» Verilen metin:
<<<<

Bana bir masal anlat...

Mustafa Uçurum'un yazısı...

Sanki bir Nuh tufanı yaşamışız da dört bir yanımız sularla çevrilmiş gibi ortalarla öylece kalakalmışız. Dünya ahengini yitirmiş, her şey eğreti bir hâl almış, kimsenin kimseden haberi olmadan öylece yaşayıp gidiyoruz. İçimizde büyütüp durduğumuz kalp dinamiklerimizi çalıştırmayı ihmal ettiğimizden bu yana kuşlar aynı güzellikte uçmuyor, dağların ardından gelecek iyi haberleri bekleyenimiz yok.

>>>>

» Yapılacak görevler:
A) Verilen metnin "Sanki bir Nuh" sözlerini içeren yerden başlayıp "haberleri bekleyenimiz yok." sözlerinden sonra biten kısmını, "kuşlar" yerine "martılar" koyarak yeniden yazar mısın?
B) Kayıtlarda "dimensions" dizesini barındıran her satırı bulup olduğu gibi aktarır mısın?

Veri kümesinde listelenen kayıtlar:
<<<<

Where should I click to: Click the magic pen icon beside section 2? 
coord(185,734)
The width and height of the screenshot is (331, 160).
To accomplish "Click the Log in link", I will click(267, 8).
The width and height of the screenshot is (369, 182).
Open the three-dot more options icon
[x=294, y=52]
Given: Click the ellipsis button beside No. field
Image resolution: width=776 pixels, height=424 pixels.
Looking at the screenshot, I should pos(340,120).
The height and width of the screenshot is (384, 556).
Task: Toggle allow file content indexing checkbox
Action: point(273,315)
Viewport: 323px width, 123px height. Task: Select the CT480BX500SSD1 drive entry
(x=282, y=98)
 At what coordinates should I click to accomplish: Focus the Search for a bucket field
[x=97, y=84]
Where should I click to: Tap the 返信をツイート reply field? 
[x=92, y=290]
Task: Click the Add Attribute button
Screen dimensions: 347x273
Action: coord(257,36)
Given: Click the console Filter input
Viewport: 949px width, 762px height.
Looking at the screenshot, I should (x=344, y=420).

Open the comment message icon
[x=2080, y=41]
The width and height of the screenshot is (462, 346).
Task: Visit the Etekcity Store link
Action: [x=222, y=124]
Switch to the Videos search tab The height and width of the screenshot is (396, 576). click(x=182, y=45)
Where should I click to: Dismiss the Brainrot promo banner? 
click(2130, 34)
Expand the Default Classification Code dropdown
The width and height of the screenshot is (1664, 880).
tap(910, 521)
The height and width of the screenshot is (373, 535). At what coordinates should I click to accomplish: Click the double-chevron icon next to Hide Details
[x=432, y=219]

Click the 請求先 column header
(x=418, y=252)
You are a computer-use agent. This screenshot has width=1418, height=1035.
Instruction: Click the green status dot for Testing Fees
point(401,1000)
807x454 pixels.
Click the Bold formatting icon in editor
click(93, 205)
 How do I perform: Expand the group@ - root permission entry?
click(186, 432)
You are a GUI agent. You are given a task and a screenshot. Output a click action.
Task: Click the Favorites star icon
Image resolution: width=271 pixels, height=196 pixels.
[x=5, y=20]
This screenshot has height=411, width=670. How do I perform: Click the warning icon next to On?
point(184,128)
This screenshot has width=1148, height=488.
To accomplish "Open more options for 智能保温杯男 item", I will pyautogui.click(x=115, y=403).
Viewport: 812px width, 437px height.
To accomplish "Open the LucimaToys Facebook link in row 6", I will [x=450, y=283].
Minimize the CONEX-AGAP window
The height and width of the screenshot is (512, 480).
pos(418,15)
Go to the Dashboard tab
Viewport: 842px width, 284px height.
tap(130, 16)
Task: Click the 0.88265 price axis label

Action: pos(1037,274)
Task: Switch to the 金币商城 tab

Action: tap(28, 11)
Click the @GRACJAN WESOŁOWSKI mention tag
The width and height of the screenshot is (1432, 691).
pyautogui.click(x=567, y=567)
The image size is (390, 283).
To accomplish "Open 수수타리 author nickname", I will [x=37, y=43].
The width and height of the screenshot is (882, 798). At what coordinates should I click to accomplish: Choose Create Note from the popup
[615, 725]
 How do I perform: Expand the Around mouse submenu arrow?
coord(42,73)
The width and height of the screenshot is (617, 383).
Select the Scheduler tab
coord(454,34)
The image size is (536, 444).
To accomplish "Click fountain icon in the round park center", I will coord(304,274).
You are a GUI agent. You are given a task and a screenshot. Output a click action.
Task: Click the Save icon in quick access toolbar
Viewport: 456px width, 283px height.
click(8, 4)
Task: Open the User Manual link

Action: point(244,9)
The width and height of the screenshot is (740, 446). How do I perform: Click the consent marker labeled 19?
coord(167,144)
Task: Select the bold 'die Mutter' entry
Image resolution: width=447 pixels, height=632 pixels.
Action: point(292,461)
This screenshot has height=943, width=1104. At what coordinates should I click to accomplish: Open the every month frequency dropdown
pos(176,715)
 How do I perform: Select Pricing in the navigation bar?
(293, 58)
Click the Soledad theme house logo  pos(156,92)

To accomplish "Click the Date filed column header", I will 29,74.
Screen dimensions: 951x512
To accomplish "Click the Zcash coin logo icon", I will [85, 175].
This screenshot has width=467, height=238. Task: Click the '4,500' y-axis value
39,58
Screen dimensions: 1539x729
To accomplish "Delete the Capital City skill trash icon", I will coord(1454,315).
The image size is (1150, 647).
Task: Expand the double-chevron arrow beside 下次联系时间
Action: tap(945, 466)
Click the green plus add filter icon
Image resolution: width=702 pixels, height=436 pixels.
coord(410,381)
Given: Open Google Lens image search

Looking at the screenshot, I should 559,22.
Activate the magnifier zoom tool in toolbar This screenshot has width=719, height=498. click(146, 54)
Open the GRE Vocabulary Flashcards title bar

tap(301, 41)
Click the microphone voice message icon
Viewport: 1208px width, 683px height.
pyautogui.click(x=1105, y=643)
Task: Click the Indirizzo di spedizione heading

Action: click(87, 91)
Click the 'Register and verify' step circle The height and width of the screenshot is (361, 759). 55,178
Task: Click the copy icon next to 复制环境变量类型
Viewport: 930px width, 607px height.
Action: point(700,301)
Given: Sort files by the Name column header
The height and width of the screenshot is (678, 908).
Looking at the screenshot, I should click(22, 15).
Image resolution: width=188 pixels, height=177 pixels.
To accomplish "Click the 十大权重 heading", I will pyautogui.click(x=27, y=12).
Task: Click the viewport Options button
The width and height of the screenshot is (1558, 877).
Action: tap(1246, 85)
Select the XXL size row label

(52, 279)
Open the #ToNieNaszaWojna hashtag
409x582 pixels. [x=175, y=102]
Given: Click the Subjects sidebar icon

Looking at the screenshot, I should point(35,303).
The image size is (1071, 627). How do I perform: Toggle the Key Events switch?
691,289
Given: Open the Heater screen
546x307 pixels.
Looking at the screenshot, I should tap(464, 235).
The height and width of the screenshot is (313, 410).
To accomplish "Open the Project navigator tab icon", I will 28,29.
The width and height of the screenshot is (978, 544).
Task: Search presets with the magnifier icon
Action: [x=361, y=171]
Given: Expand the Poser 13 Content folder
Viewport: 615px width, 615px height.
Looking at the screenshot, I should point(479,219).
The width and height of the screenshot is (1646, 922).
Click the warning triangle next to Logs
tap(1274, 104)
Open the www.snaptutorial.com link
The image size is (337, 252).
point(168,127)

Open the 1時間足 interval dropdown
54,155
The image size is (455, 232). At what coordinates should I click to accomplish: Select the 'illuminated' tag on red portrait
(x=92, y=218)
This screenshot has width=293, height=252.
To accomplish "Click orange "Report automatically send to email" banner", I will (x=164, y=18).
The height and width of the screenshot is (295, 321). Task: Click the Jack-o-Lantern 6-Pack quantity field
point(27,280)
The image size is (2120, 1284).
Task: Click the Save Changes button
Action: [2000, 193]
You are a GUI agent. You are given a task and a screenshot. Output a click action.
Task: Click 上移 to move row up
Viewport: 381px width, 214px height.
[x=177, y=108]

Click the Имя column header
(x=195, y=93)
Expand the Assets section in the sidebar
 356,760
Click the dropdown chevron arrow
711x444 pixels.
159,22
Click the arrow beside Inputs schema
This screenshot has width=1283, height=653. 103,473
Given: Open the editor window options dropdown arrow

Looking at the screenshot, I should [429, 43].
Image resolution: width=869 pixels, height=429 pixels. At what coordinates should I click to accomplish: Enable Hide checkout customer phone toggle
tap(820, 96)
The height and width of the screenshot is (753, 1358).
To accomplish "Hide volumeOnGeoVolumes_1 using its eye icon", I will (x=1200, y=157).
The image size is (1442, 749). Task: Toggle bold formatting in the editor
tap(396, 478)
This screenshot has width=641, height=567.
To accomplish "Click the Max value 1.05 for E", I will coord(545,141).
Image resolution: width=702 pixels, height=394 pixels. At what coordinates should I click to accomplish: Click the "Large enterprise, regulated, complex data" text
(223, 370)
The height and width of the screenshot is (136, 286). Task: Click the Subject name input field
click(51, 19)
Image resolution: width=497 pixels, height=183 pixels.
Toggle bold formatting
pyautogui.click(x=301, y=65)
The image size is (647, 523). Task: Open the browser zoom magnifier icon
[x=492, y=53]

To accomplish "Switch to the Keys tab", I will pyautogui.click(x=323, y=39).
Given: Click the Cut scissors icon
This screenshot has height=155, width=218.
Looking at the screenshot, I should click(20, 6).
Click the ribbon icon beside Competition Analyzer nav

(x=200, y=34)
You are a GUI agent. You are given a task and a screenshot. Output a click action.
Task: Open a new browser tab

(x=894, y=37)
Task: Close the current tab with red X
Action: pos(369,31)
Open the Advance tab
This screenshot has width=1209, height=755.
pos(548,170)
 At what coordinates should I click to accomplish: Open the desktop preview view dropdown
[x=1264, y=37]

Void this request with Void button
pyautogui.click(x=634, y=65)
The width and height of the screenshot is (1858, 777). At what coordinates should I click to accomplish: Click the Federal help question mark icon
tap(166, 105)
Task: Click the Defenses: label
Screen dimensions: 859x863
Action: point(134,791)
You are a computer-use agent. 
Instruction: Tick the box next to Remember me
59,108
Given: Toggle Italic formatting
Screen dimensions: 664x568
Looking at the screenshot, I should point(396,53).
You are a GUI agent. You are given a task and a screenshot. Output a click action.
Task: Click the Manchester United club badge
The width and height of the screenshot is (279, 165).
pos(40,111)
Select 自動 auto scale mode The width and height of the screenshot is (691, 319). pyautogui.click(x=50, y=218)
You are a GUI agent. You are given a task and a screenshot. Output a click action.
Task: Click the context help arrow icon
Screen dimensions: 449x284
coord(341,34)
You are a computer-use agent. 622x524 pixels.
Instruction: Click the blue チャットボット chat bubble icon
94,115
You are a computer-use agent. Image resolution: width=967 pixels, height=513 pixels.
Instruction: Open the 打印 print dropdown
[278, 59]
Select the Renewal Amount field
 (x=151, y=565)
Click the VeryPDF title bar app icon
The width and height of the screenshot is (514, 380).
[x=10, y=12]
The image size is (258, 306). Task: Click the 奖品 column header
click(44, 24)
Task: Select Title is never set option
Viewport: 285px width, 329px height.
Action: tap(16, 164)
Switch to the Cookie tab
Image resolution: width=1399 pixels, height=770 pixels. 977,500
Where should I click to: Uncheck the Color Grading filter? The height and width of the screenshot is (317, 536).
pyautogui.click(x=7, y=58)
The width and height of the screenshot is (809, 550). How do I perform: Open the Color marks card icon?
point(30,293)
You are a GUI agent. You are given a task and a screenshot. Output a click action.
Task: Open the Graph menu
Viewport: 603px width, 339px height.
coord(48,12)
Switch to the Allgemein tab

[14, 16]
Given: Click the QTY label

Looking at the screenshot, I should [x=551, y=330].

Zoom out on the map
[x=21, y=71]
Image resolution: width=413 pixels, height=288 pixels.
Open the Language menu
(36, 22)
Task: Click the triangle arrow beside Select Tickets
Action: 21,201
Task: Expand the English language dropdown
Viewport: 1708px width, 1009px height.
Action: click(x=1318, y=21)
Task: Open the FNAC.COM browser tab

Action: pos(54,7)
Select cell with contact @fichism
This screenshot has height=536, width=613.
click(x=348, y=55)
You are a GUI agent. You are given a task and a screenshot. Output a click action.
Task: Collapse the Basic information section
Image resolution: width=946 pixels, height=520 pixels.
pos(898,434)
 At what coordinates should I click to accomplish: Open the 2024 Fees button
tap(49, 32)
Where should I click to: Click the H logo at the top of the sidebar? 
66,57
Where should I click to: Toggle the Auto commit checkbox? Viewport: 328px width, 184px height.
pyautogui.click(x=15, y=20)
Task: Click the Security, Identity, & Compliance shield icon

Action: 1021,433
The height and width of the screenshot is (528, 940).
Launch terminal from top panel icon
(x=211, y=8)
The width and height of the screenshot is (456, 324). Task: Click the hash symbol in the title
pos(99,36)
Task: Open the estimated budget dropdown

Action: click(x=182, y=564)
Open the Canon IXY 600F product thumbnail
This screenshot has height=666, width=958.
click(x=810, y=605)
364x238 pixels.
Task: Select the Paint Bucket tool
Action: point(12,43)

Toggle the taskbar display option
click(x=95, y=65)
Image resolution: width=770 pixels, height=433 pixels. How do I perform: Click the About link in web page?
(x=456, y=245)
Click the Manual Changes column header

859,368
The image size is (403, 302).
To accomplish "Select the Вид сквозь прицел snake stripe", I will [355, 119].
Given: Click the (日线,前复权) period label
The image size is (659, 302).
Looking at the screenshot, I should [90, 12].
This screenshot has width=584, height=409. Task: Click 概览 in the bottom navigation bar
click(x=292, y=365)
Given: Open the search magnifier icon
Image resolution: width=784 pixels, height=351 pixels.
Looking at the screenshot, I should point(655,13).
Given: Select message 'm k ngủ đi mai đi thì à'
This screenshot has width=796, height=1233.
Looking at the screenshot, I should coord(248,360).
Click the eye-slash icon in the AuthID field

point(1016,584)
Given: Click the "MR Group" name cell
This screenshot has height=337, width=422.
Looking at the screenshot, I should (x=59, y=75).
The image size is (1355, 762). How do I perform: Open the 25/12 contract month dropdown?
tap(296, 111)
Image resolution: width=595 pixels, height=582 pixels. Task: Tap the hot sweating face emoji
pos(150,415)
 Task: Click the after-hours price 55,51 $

>>>>

» Görev sonuçları:
A)
Sanki bir Nuh tufanı yaşamışız da dört bir yanımız sularla çevrilmiş gibi ortalarla öylece kalakalmışız. Dünya ahengini yitirmiş, her şey eğreti bir hâl almış, kimsenin kimseden haberi olmadan öylece yaşayıp gidiyoruz. İçimizde büyütüp durduğumuz kalp dinamiklerimizi çalıştırmayı ihmal ettiğimizden bu yana martılar aynı güzellikte uçmuyor, dağların ardından gelecek iyi haberleri bekleyenimiz yok.

B)
Screen dimensions: 347x273
Screen dimensions: 951x512
Screen dimensions: 1539x729
Screen dimensions: 859x863
Screen dimensions: 664x568
Screen dimensions: 449x284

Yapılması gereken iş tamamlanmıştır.